=== Materials provided ===

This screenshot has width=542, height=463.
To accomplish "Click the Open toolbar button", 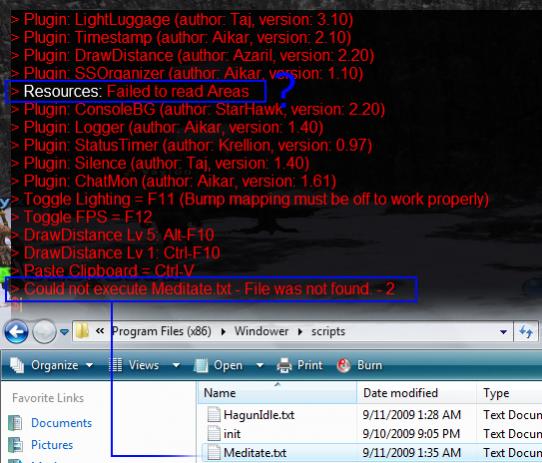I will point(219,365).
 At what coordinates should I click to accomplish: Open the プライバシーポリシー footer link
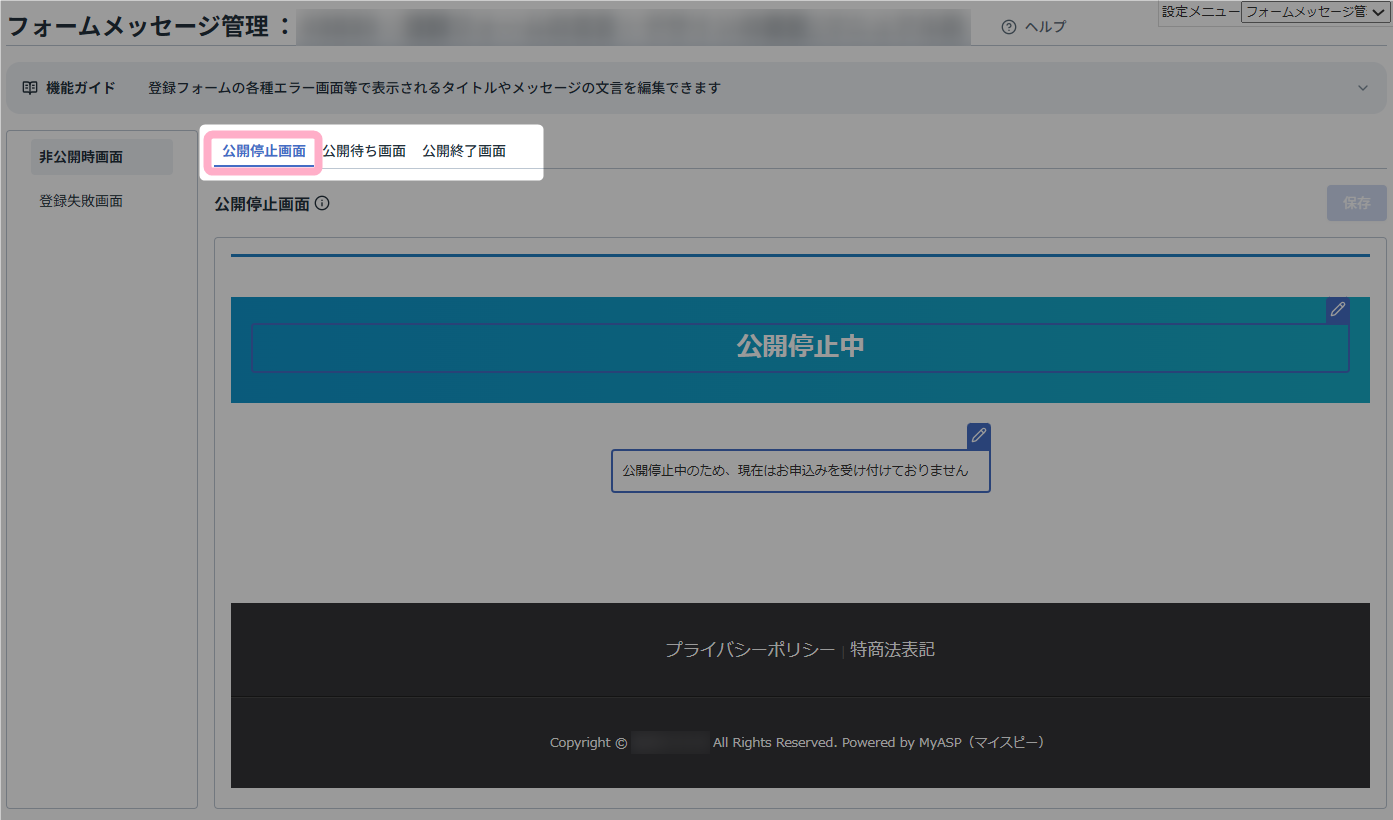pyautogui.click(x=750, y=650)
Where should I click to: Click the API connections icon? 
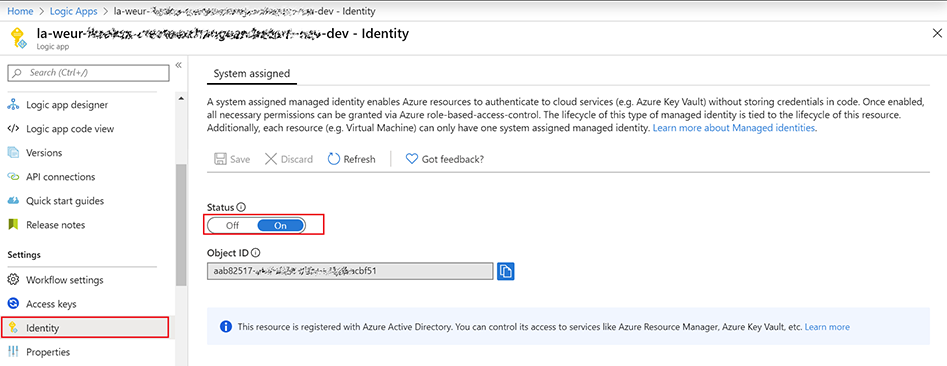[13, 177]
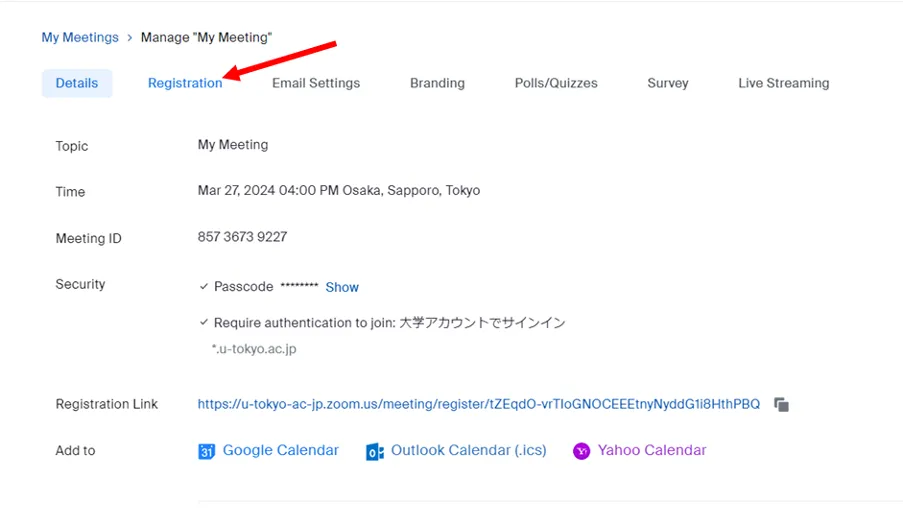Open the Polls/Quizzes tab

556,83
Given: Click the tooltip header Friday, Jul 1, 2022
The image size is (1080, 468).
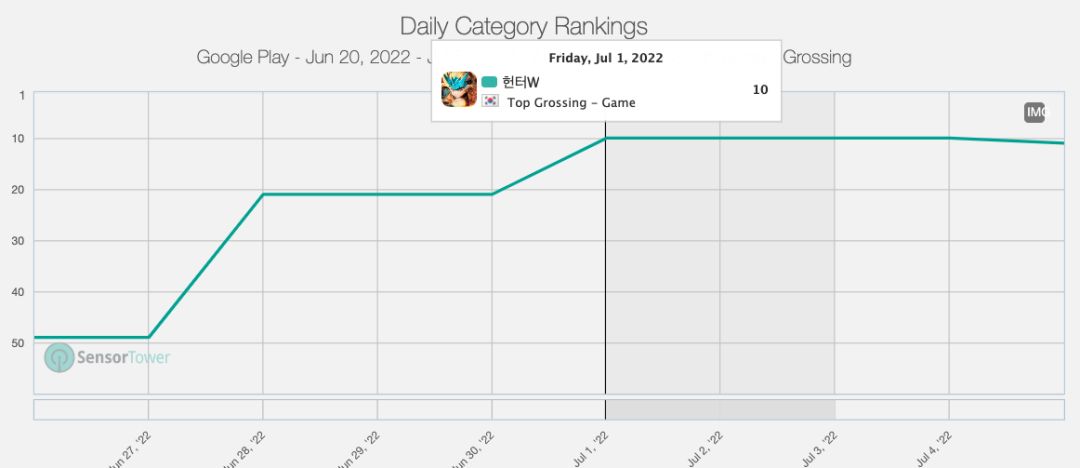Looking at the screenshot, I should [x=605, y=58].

===

▶ **Stated goal**
Copy the rows word for word, from the line containing "Given: Click the" through the end of the rows, omitting the pictures.

▶ **Result for this task**
Given: Click the tooltip header Friday, Jul 1, 2022
The image size is (1080, 468).
Looking at the screenshot, I should [x=605, y=58].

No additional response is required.